Getting there will be a huge challenge—but that's exactly what attracts
investigators like Karen Jensen, the gung-ho chief of the Natural
Language Processing group at Microsoft Research. Says Jensen: "I can't
imagine anything that would be more thrilling, or carry more potential
for the future, than to make it possible for us to truly interact with
our computers. That would be so exciting!"
Such declarations are typical of Jensen, who at 62 remains as exuberant
about technology's promise as any teenager—and just as ready to keep
hacker's hours. Indeed, Jensen was one of the first people Microsoft
hired when it opened its research lab in 1991. Along with colleagues
Stephen Richardson and George Heidorn, she arrived at the Redmond,
Wash., campus from IBM's Thomas J. Watson Research Center, where they
had worked on some of the earliest grammar-checking software, and
immediately started building a group that now numbers some 40 people.
In Redmond, Jensen and her colleagues soon found themselves contributing
to the natural-language query interface for Microsoft's Encarta
encyclopedia and to the grammar checker that first appeared in Word 97.

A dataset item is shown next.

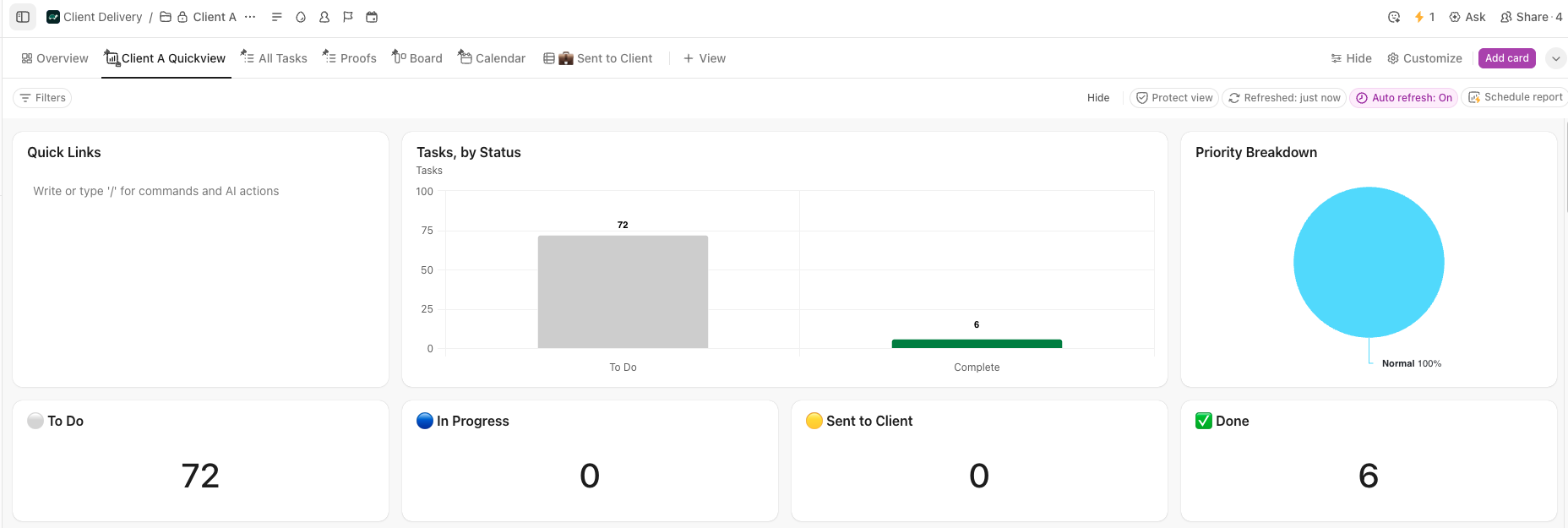Viewport: 1568px width, 528px height.
Task: Click the Schedule report button
Action: pos(1516,97)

And now, she says, they've begun to focus all their efforts on a unique
technology known as MindNet. MindNet is a system for automatically
extracting a massively hyperlinked web of concepts from, say, a standard
dictionary. If a dictionary defines "motorist" as "a person who drives a
car," for example, MindNet will use its automatic parsing technology to
find the definition's underlying logical structure, identifying
"motorist" as a kind of person, and "drives" as a verb taking motorist
as a subject and car as an object. The result is a conceptual network
that ties together all of human understanding in words, says Jensen.
The very act of putting this conceptual network into a computer takes
the machine a long way toward "understanding" natural language. For
example, to figure out that "Please arrange for a meeting with John at
11 o'clock" means the same thing as "Make an appointment with John at
11," the computer simply has to parse the two sentences and show that
they both map to the same logical structures in MindNet. "It's not
perfect grokking," Jensen concedes. "But it's a darn good first step."
MindNet also promises to be a powerful tool for machine translation,
Jensen says. The idea is to have MindNet create separate conceptual webs
for English and another language, Spanish, for example, and then align
the webs so that the English logical forms match their Spanish
equivalents. MindNet then annotates these matched logical forms with
data from the English-Spanish translation memory, so that translation
can proceed smoothly in either direction.
Indeed, says Jensen, who is now in the process of passing on the
leadership of the group to the younger generation, MindNet seems to tie
together everything they've been doing for the past nine years: "All we
see is doors opening. We don't see any closing!"